3. Local links. Think about the chamber of commerce, city and town websites, charities, and the like. Search engines give a lot of value to links from local, authoritative websites.

4. Get citations. A citation is when another website mentions your site, but doesn’t always physically link back to you. Google finds mentions of your business name and will use them as another trust signal. Make sure the business listing information is the same as that on your site. Even a one-character difference can confuse the engines, so keep it consistent.

5. Leverage Social Media.
This has been and will continue to be another strong element of optimizing for local search traffic. Again, Google sees everything, and they will see your social media influence and how much people interact with you and vice-versa. Having an active social media presence on all the big social sites like Facebook, Twitter, Pinterest and most importantly, Google+, will be absolutely key to obtaining and maintaining high local rankings. This isn’t going away, so even if you’re late to the social media world, you need to get on it and start engaging your target audience right now.

6. Mobile Optimization.
At this point, if your website isn’t mobile-browser friendly, you’ll most likely lose traffic and potential customers. Statistics are saying that more than 50 percent of mobile searches are for local businesses. Know what types of devices your traffic is coming from by monitoring analytics and think about optimizing your site for mobile.

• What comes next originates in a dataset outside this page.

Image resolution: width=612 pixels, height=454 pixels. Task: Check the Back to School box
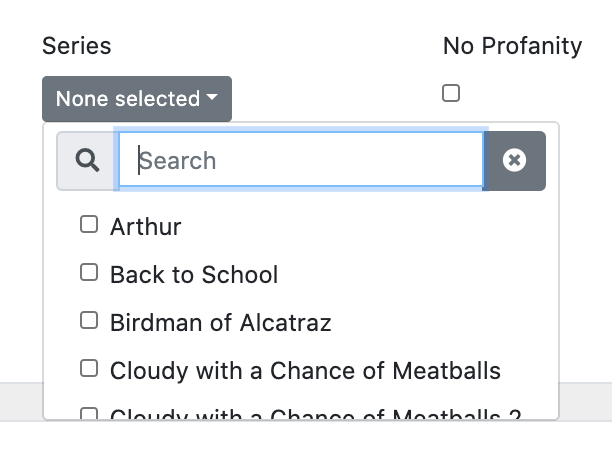89,272
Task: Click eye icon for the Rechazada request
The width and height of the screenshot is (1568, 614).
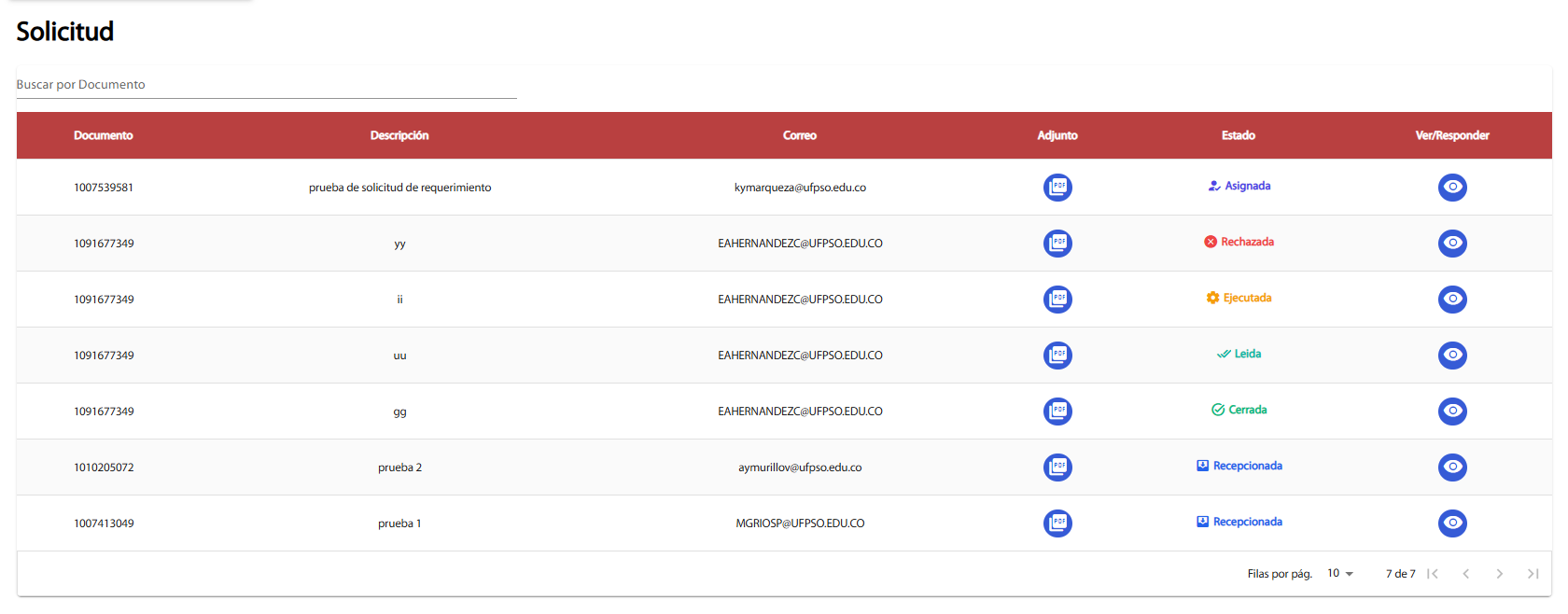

It’s all about sending the right signals. Google has fought a long and hard battle with spammers for over a decade now. Spammers, who throw up junk content and use black-hat SEO methods to rank it, are becoming a thing of the past. Google is bound and determined to make sure that when a user searches for something, they’ll find a quality match every time.

With all of this continually evolving, everything you do to optimize your site should be an attempt to build a better experience for your users and customers. That is the winning formula!